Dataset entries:
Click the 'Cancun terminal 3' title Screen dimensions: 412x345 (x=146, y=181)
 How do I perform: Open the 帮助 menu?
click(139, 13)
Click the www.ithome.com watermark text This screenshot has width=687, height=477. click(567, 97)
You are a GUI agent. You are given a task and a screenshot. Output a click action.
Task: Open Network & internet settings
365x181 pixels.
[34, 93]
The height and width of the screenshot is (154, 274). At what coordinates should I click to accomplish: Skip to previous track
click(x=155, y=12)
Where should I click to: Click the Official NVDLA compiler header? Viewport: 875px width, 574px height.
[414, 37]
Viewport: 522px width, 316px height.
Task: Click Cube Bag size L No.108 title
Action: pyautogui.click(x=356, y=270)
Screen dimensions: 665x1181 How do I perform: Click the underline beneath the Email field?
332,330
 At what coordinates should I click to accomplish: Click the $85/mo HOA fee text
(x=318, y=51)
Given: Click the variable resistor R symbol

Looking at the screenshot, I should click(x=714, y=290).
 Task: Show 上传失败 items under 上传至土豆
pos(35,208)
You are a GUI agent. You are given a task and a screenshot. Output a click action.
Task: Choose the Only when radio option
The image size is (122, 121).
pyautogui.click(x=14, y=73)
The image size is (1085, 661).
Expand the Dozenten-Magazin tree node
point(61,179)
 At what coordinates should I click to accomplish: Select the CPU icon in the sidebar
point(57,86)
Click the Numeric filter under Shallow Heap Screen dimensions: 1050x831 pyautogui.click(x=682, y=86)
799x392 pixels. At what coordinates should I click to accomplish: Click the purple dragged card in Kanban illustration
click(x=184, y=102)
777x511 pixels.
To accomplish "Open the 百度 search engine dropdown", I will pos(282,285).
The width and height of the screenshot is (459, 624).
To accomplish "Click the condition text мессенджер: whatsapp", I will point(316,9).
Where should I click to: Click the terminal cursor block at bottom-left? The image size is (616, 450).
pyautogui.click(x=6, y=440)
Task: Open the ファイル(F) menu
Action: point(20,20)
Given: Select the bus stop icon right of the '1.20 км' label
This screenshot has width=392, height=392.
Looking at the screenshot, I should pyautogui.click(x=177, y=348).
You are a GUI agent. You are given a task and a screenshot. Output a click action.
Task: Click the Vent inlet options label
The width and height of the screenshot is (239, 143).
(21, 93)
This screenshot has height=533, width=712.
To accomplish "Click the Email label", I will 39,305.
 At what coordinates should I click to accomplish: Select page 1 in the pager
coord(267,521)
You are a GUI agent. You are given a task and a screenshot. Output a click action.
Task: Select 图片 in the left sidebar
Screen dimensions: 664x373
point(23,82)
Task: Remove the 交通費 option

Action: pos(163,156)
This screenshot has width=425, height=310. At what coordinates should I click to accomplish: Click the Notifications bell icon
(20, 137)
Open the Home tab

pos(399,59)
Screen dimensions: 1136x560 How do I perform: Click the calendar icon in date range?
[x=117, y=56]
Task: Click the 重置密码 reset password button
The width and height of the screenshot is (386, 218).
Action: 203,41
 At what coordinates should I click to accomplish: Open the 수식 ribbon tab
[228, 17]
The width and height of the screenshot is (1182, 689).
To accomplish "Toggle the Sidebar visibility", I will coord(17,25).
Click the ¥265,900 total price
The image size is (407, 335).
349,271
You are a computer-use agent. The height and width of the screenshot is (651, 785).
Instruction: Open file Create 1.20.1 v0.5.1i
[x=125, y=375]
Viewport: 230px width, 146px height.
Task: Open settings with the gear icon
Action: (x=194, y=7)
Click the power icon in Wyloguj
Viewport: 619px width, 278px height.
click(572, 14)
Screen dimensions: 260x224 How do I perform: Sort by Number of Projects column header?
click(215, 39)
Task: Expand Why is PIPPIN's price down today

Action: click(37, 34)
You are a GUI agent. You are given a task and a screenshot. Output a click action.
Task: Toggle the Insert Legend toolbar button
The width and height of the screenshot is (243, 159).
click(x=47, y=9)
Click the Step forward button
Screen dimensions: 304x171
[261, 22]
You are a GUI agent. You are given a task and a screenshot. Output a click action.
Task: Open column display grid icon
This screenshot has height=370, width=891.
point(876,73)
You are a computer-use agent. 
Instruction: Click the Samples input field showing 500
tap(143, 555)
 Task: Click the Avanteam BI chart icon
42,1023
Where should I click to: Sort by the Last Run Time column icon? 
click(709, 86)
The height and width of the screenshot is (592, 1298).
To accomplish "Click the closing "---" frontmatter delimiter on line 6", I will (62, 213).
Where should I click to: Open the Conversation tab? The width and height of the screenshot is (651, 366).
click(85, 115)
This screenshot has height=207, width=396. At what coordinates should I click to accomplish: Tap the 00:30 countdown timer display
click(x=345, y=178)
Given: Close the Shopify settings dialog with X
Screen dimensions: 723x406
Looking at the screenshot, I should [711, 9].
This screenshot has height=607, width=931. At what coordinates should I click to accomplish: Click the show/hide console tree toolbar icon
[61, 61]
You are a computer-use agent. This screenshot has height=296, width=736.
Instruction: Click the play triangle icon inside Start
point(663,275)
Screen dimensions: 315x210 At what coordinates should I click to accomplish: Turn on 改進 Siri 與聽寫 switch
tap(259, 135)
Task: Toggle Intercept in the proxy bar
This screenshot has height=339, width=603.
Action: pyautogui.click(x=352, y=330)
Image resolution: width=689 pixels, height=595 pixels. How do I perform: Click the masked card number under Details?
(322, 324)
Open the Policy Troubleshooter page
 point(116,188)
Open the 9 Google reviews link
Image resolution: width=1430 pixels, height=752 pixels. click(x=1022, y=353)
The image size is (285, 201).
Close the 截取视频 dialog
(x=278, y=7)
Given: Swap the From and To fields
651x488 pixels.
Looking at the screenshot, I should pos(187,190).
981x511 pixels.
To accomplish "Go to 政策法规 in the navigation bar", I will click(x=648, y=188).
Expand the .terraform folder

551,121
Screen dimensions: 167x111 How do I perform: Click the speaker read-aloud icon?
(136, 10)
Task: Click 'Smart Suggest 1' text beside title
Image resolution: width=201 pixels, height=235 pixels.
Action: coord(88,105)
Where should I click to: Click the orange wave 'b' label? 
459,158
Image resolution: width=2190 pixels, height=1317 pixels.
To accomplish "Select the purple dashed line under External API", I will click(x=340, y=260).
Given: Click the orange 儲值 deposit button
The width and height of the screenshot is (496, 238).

**GIVEN PROBLEM**.
Copy out all of the lines above exactly as they appear.

**RESULT OF THE EXERCISE**.
Click the 'Cancun terminal 3' title Screen dimensions: 412x345 (x=146, y=181)
 How do I perform: Open the 帮助 menu?
click(139, 13)
Click the www.ithome.com watermark text This screenshot has width=687, height=477. click(567, 97)
You are a GUI agent. You are given a task and a screenshot. Output a click action.
Task: Open Network & internet settings
365x181 pixels.
[34, 93]
The height and width of the screenshot is (154, 274). At what coordinates should I click to accomplish: Skip to previous track
click(x=155, y=12)
Where should I click to: Click the Official NVDLA compiler header? Viewport: 875px width, 574px height.
[414, 37]
Viewport: 522px width, 316px height.
Task: Click Cube Bag size L No.108 title
Action: pyautogui.click(x=356, y=270)
Screen dimensions: 665x1181 How do I perform: Click the underline beneath the Email field?
332,330
 At what coordinates should I click to accomplish: Click the $85/mo HOA fee text
(x=318, y=51)
Given: Click the variable resistor R symbol

Looking at the screenshot, I should click(x=714, y=290).
 Task: Show 上传失败 items under 上传至土豆
pos(35,208)
You are a GUI agent. You are given a task and a screenshot. Output a click action.
Task: Choose the Only when radio option
The image size is (122, 121).
pyautogui.click(x=14, y=73)
The image size is (1085, 661).
Expand the Dozenten-Magazin tree node
point(61,179)
 At what coordinates should I click to accomplish: Select the CPU icon in the sidebar
point(57,86)
Click the Numeric filter under Shallow Heap Screen dimensions: 1050x831 pyautogui.click(x=682, y=86)
799x392 pixels. At what coordinates should I click to accomplish: Click the purple dragged card in Kanban illustration
click(x=184, y=102)
777x511 pixels.
To accomplish "Open the 百度 search engine dropdown", I will pos(282,285).
The width and height of the screenshot is (459, 624).
To accomplish "Click the condition text мессенджер: whatsapp", I will point(316,9).
Where should I click to: Click the terminal cursor block at bottom-left? The image size is (616, 450).
pyautogui.click(x=6, y=440)
Task: Open the ファイル(F) menu
Action: point(20,20)
Given: Select the bus stop icon right of the '1.20 км' label
This screenshot has width=392, height=392.
Looking at the screenshot, I should pyautogui.click(x=177, y=348).
You are a GUI agent. You are given a task and a screenshot. Output a click action.
Task: Click the Vent inlet options label
The width and height of the screenshot is (239, 143).
(21, 93)
This screenshot has height=533, width=712.
To accomplish "Click the Email label", I will 39,305.
 At what coordinates should I click to accomplish: Select page 1 in the pager
coord(267,521)
You are a GUI agent. You are given a task and a screenshot. Output a click action.
Task: Select 图片 in the left sidebar
Screen dimensions: 664x373
point(23,82)
Task: Remove the 交通費 option

Action: pos(163,156)
This screenshot has width=425, height=310. At what coordinates should I click to accomplish: Click the Notifications bell icon
(20, 137)
Open the Home tab

pos(399,59)
Screen dimensions: 1136x560 How do I perform: Click the calendar icon in date range?
[x=117, y=56]
Task: Click the 重置密码 reset password button
The width and height of the screenshot is (386, 218).
Action: 203,41
 At what coordinates should I click to accomplish: Open the 수식 ribbon tab
[228, 17]
The width and height of the screenshot is (1182, 689).
To accomplish "Toggle the Sidebar visibility", I will coord(17,25).
Click the ¥265,900 total price
The image size is (407, 335).
349,271
You are a computer-use agent. The height and width of the screenshot is (651, 785).
Instruction: Open file Create 1.20.1 v0.5.1i
[x=125, y=375]
Viewport: 230px width, 146px height.
Task: Open settings with the gear icon
Action: (x=194, y=7)
Click the power icon in Wyloguj
Viewport: 619px width, 278px height.
click(572, 14)
Screen dimensions: 260x224 How do I perform: Sort by Number of Projects column header?
click(215, 39)
Task: Expand Why is PIPPIN's price down today

Action: click(37, 34)
You are a GUI agent. You are given a task and a screenshot. Output a click action.
Task: Toggle the Insert Legend toolbar button
The width and height of the screenshot is (243, 159).
click(x=47, y=9)
Click the Step forward button
Screen dimensions: 304x171
[261, 22]
You are a GUI agent. You are given a task and a screenshot. Output a click action.
Task: Open column display grid icon
This screenshot has height=370, width=891.
point(876,73)
You are a computer-use agent. 
Instruction: Click the Samples input field showing 500
tap(143, 555)
 Task: Click the Avanteam BI chart icon
42,1023
Where should I click to: Sort by the Last Run Time column icon? 
click(709, 86)
The height and width of the screenshot is (592, 1298).
To accomplish "Click the closing "---" frontmatter delimiter on line 6", I will (62, 213).
Where should I click to: Open the Conversation tab? The width and height of the screenshot is (651, 366).
click(85, 115)
This screenshot has height=207, width=396. At what coordinates should I click to accomplish: Tap the 00:30 countdown timer display
click(x=345, y=178)
Given: Close the Shopify settings dialog with X
Screen dimensions: 723x406
Looking at the screenshot, I should [711, 9].
This screenshot has height=607, width=931. At what coordinates should I click to accomplish: Click the show/hide console tree toolbar icon
[61, 61]
You are a computer-use agent. This screenshot has height=296, width=736.
Instruction: Click the play triangle icon inside Start
point(663,275)
Screen dimensions: 315x210 At what coordinates should I click to accomplish: Turn on 改進 Siri 與聽寫 switch
tap(259, 135)
Task: Toggle Intercept in the proxy bar
This screenshot has height=339, width=603.
Action: pyautogui.click(x=352, y=330)
Image resolution: width=689 pixels, height=595 pixels. How do I perform: Click the masked card number under Details?
(322, 324)
Open the Policy Troubleshooter page
 point(116,188)
Open the 9 Google reviews link
Image resolution: width=1430 pixels, height=752 pixels. click(x=1022, y=353)
The image size is (285, 201).
Close the 截取视频 dialog
(x=278, y=7)
Given: Swap the From and To fields
651x488 pixels.
Looking at the screenshot, I should pos(187,190).
981x511 pixels.
To accomplish "Go to 政策法规 in the navigation bar", I will click(x=648, y=188).
Expand the .terraform folder

551,121
Screen dimensions: 167x111 How do I perform: Click the speaker read-aloud icon?
(136, 10)
Task: Click 'Smart Suggest 1' text beside title
Image resolution: width=201 pixels, height=235 pixels.
Action: coord(88,105)
Where should I click to: Click the orange wave 'b' label? 
459,158
Image resolution: width=2190 pixels, height=1317 pixels.
To accomplish "Select the purple dashed line under External API", I will click(x=340, y=260).
Given: Click the orange 儲值 deposit button
The width and height of the screenshot is (496, 238).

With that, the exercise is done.